Kenya has gone to the polls, but the the new president's victory is contested and might affect relations with the US.
Kenya's election commission on Saturday announced that last week the deeply ethnically divided nation had elected Uhuru Kenyatta to be the new president by a narrow margin. Everyone's mind is focus on the fear of new violence similar to what happened after the December 27, 2007, elections, when inter-ethnic killings, rapes and amputations triggered by dissatisfaction with election results killed thousands of people. In his acceptance speech, Kenyatta said:
"I would especially like to acknowledge the Kenyans who lost their lives on the eve of the elections. They made the ultimate sacrifice, laying down their lives, in the name of democracy. To the families of those who lost their loved ones- I offer my sincere condolences and I assure you that I, and the people of Kenya are standing with you in prayer. The incidents that took the lives of our officers are a reminder that security remains one of the biggest challenges to our nation. It is unacceptable to see the lives of Kenyans lost so senselessly. As we move forward, I pledge to keep the issue of national security high on our agenda."
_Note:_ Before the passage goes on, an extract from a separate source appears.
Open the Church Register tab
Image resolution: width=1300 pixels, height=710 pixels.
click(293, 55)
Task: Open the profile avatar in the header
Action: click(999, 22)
However, Raila Odinga, the candidate who lost the election, is not very happy with the results. In his speech, he listed "massive irregularities" in the voting process. Billions of dollars had been spent on new technology — electronic voter identification kits and electronic voter tallying systems — that all failed completely, forcing a count of the paper ballots, according to Odinga as qouted by Standardmedia :
"Two days after the vote, the electronic tallying process was discarded and counting began afresh, manually. That too turned out to be flawed exercise in which, among other things, there was massive tampering with the IEBC voter register. …Democracy is on trial in Kenya. It is clear that the process of electing a new set of leaders has been thwarted by another tainted election.""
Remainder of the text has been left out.